As duas maiores cidades do Brasil, São Paulo e Rio de Janeiro, adotam caminhos distintos na abordagem dos serviços de transporte por aplicativo utilizando motocicletas. Enquanto a capital paulista optou pela proibição do mototáxi, citando os riscos inerentes à vulnerabilidade das motos, a metrópole carioca busca regulamentar o serviço, visando padronizar as regras das plataformas e combater infrações de trânsito dos condutores. Essa dualidade expõe as diferentes prioridades e desafios enfrentados pelas grandes áreas urbanas brasileiras ao lidar com a mobilidade e a segurança no transporte.
O Dilema de São Paulo: Proibição e Disputa Judicial
Desde o início de 2025, a Prefeitura de São Paulo e as empresas de aplicativos travam uma intensa batalha judicial sobre a legalidade do mototáxi na cidade. As plataformas argumentam que uma lei federal existente autoriza a prestação do serviço em todo o território nacional. Por outro lado, o município editou um decreto proibindo os mototáxis, justificando a medida com base nos elevados perigos para os usuários. De fato, dados da Associação Brasileira de Medicina do Tráfego (Abramet) indicam que acidentes envolvendo motocicletas possuem uma probabilidade 17 vezes maior de serem fatais quando comparados a sinistros com automóveis.

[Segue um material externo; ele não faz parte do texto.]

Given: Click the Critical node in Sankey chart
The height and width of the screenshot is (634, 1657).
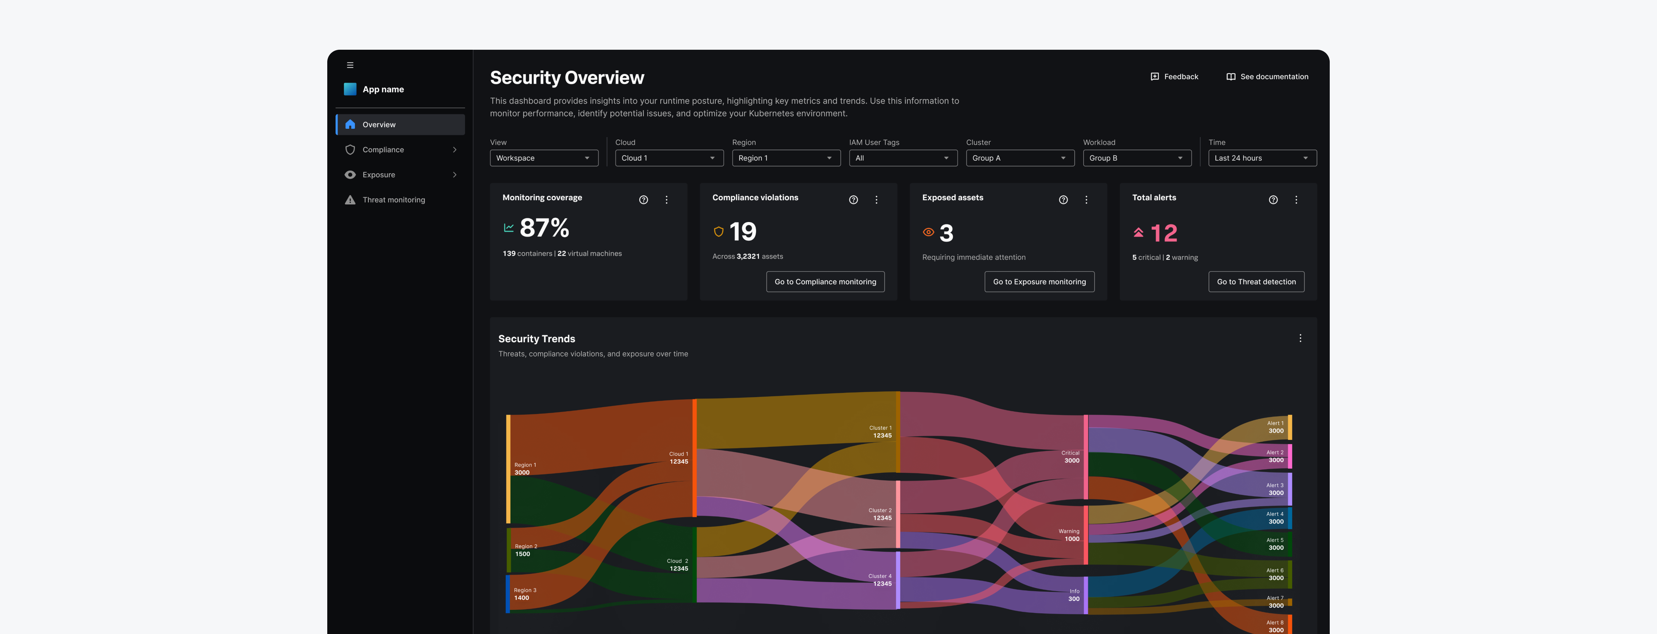Looking at the screenshot, I should click(1086, 457).
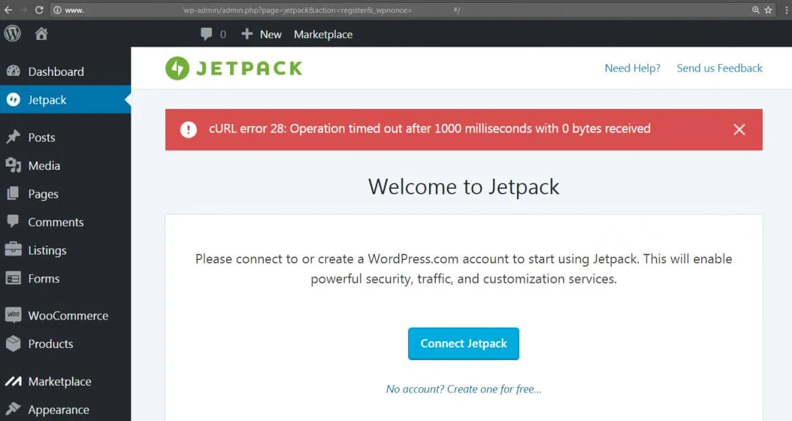Expand the New menu in admin bar

[261, 34]
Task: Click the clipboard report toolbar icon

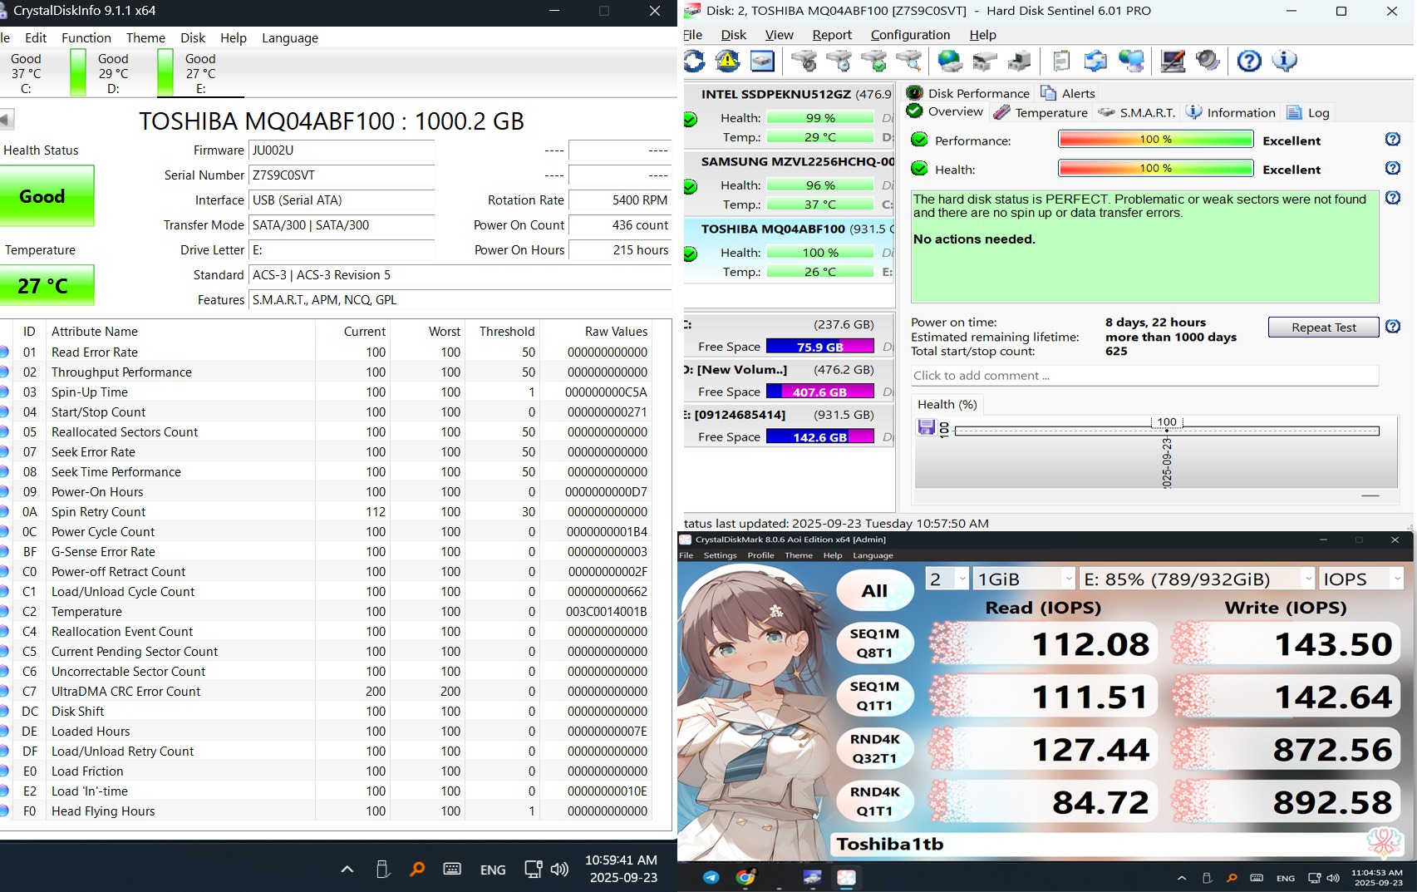Action: (1061, 61)
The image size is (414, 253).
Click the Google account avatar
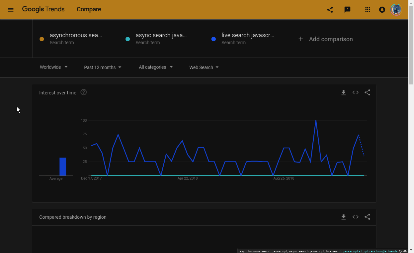pyautogui.click(x=396, y=10)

Em janeiro, o prefeito de São Paulo, Ricardo Nunes, proferiu declarações contundentes, classificando a plataforma 99 como “assassina” e acusando-a de tentar instaurar uma “carnificina” na cidade. Naquele momento, a 99 respondeu, afirmando a inconstitucionalidade do decreto municipal e reiterando seu compromisso com a promoção de viagens seguras. Nunes, entretanto, reforçou sua posição, declarando que não permitiria a atuação de “empresas assassinas e irresponsáveis” que, em sua visão, visam apenas o lucro em detrimento da segurança dos cidadãos.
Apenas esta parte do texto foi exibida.